[Data provided Boundary: Start]

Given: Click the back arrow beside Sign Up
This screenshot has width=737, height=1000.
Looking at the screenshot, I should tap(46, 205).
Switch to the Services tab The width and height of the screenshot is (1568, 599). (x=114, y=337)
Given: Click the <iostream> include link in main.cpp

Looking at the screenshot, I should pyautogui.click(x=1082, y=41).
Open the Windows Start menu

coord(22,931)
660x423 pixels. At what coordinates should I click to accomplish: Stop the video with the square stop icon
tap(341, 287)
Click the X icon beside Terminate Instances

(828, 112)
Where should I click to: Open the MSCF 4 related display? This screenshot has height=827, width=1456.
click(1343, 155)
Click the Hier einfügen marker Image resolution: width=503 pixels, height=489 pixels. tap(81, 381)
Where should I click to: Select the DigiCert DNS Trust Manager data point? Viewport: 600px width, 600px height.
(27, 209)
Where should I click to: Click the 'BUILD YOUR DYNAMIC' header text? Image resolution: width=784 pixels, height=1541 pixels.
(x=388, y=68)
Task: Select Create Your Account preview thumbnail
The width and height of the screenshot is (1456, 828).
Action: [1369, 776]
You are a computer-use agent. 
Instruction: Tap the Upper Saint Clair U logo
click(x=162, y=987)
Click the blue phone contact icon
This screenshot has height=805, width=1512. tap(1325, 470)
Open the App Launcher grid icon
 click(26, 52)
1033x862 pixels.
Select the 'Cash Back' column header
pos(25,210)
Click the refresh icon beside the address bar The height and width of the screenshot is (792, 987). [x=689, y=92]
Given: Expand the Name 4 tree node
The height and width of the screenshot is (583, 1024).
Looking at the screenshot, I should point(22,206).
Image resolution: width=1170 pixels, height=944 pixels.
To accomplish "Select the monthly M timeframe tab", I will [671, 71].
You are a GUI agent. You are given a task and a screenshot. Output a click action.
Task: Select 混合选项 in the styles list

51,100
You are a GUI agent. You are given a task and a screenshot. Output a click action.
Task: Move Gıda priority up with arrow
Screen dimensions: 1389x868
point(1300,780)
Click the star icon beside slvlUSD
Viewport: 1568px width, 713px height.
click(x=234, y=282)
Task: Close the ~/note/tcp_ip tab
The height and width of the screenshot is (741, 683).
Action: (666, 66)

[Data provided Boundary: End]

**The problem**
Where the string "arrow" occurs in a line of the listing, copy the line.

**Answer space**
Given: Click the back arrow beside Sign Up
Task: Move Gıda priority up with arrow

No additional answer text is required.